I call my friends trying to figure out if I want to live here. One tells me it’s what I need right now, as if L.A. is my reward for surviving living as a yuppie in Pakistan, arguably among the most privileged people in that country. Another is from L.A. and warns me about the slow decay of faculties that comes with a lack of hardship. “It’s good to live in a place that kicks your ass sometimes,” she said. My ass has been kicked a lot lately, I tell myself, and go back to agreeing with the friend who assumes the worst of my homeland.
Part of this city’s eeriness comes from the silence. It’s spread out enough to where you don’t hear cheap motorcycles revving, or guards whistling in the night to warn would-be thieves like you do in even the most remote parts of Karachi. It’s dead silent, and it’s fucking creepy. Then the choppers come.
I love the choppers. It’s as if the lot where they filmed The Hurt Locker collided with the set of Vanderpump Rules. LA’s neighborhoods are surveilled by LAPD’s helicopter squad at seemingly all hours of the day. They hover above residential neighborhoods and weave through the air up above the lanky palm trees, so persistently that I keep joking they should use the leftover drones from Obama’s war in Waziristan instead, to surveil the car chases and traffic or whatever. The cameras on those things are pretty good these days and as I recall from interviews with survivors of the drone offensive in Waziristan, the sound is only frightening when they drop down low.

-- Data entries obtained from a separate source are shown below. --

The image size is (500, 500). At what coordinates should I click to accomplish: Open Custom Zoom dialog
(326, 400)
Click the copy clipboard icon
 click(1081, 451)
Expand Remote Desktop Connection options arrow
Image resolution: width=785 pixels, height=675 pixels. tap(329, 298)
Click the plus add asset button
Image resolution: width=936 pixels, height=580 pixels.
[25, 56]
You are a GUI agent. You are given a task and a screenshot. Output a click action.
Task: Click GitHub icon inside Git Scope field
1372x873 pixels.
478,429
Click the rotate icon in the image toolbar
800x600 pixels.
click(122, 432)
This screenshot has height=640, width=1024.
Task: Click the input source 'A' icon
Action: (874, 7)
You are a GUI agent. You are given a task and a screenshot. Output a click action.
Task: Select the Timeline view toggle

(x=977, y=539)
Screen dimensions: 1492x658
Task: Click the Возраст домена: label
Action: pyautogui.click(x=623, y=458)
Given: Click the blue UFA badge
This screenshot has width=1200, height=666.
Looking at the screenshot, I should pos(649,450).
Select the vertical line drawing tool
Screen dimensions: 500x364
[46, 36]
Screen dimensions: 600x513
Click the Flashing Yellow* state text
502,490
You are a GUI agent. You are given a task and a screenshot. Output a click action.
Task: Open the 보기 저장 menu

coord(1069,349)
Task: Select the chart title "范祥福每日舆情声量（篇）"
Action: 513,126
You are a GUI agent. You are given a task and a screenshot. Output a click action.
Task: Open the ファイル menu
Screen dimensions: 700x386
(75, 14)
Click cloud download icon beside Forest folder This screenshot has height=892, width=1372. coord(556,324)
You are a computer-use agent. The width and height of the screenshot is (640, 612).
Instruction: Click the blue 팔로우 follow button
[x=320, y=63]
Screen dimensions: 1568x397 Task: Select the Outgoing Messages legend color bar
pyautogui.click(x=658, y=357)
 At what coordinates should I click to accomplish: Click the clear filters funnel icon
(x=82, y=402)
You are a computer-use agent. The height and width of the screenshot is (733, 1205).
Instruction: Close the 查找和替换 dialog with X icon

The majority of L.A.’s residents who actually face the wrath of the “ghetto bird” are far away, far enough to where it’s easy for affluent Angelenos to forget about them. They don’t run up to you on your way out of a grocery store begging for food. They don’t tap on your car window at stop lights for change, chasing after your car even as the traffic starts moving. They’re distant to where you’re only reminded of the bad things when the chopper is hovering above your storybook home.
In the relatively posh Karachi neighborhood where I lived, people build tall walls and drape them in flowers so when they look out their window, filth and poverty aren’t the first thing they see. They seal themselves in air-conditioned rooms so the stink and heat and dust stay outside too. But Karachi’s mosquitos are notoriously hardy (the theme of yet another set of deleted tweets). There’s always one that finds its way inside, and buzzes by your ear and whispers, “Things are still shit.”